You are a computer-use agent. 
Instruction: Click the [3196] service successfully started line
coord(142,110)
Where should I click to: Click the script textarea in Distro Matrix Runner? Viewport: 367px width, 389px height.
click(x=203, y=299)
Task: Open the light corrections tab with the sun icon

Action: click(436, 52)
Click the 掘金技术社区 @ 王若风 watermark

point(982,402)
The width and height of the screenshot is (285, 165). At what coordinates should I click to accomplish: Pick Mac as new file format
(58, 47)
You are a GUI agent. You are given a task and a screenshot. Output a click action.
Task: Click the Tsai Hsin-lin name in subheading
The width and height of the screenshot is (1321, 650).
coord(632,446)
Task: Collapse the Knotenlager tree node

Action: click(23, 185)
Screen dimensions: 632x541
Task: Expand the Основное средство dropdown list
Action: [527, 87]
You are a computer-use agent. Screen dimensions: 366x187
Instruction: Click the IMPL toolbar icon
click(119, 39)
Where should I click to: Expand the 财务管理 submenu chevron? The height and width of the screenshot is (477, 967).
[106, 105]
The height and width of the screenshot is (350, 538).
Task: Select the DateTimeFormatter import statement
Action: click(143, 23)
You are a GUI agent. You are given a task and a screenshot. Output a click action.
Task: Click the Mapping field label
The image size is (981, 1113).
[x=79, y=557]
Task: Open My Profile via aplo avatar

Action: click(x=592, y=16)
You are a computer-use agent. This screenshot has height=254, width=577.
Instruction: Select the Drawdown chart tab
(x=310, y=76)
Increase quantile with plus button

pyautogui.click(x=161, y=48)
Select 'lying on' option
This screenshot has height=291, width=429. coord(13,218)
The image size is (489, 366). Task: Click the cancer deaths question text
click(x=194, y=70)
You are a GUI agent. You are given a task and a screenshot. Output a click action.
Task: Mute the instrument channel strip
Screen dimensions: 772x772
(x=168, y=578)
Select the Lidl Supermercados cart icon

◇ ◇ ◇ ◇ ◇ ◇ ◇

* _TASK DIRECTIONS_: Repeat the data exactly. Leave nothing out.

* _OUTPUT_:
You are a computer-use agent. 
Instruction: Click the [3196] service successfully started line
coord(142,110)
Where should I click to: Click the script textarea in Distro Matrix Runner? Viewport: 367px width, 389px height.
click(x=203, y=299)
Task: Open the light corrections tab with the sun icon

Action: click(436, 52)
Click the 掘金技术社区 @ 王若风 watermark

point(982,402)
The width and height of the screenshot is (285, 165). At what coordinates should I click to accomplish: Pick Mac as new file format
(58, 47)
You are a GUI agent. You are given a task and a screenshot. Output a click action.
Task: Click the Tsai Hsin-lin name in subheading
The width and height of the screenshot is (1321, 650).
coord(632,446)
Task: Collapse the Knotenlager tree node

Action: click(23, 185)
Screen dimensions: 632x541
Task: Expand the Основное средство dropdown list
Action: [527, 87]
You are a computer-use agent. Screen dimensions: 366x187
Instruction: Click the IMPL toolbar icon
click(119, 39)
Where should I click to: Expand the 财务管理 submenu chevron? The height and width of the screenshot is (477, 967).
[106, 105]
The height and width of the screenshot is (350, 538).
Task: Select the DateTimeFormatter import statement
Action: click(143, 23)
You are a GUI agent. You are given a task and a screenshot. Output a click action.
Task: Click the Mapping field label
The image size is (981, 1113).
[x=79, y=557]
Task: Open My Profile via aplo avatar

Action: click(x=592, y=16)
You are a computer-use agent. This screenshot has height=254, width=577.
Instruction: Select the Drawdown chart tab
(x=310, y=76)
Increase quantile with plus button

pyautogui.click(x=161, y=48)
Select 'lying on' option
This screenshot has height=291, width=429. coord(13,218)
The image size is (489, 366). Task: Click the cancer deaths question text
click(x=194, y=70)
You are a GUI agent. You are given a task and a screenshot. Output a click action.
Task: Mute the instrument channel strip
Screen dimensions: 772x772
(x=168, y=578)
Select the Lidl Supermercados cart icon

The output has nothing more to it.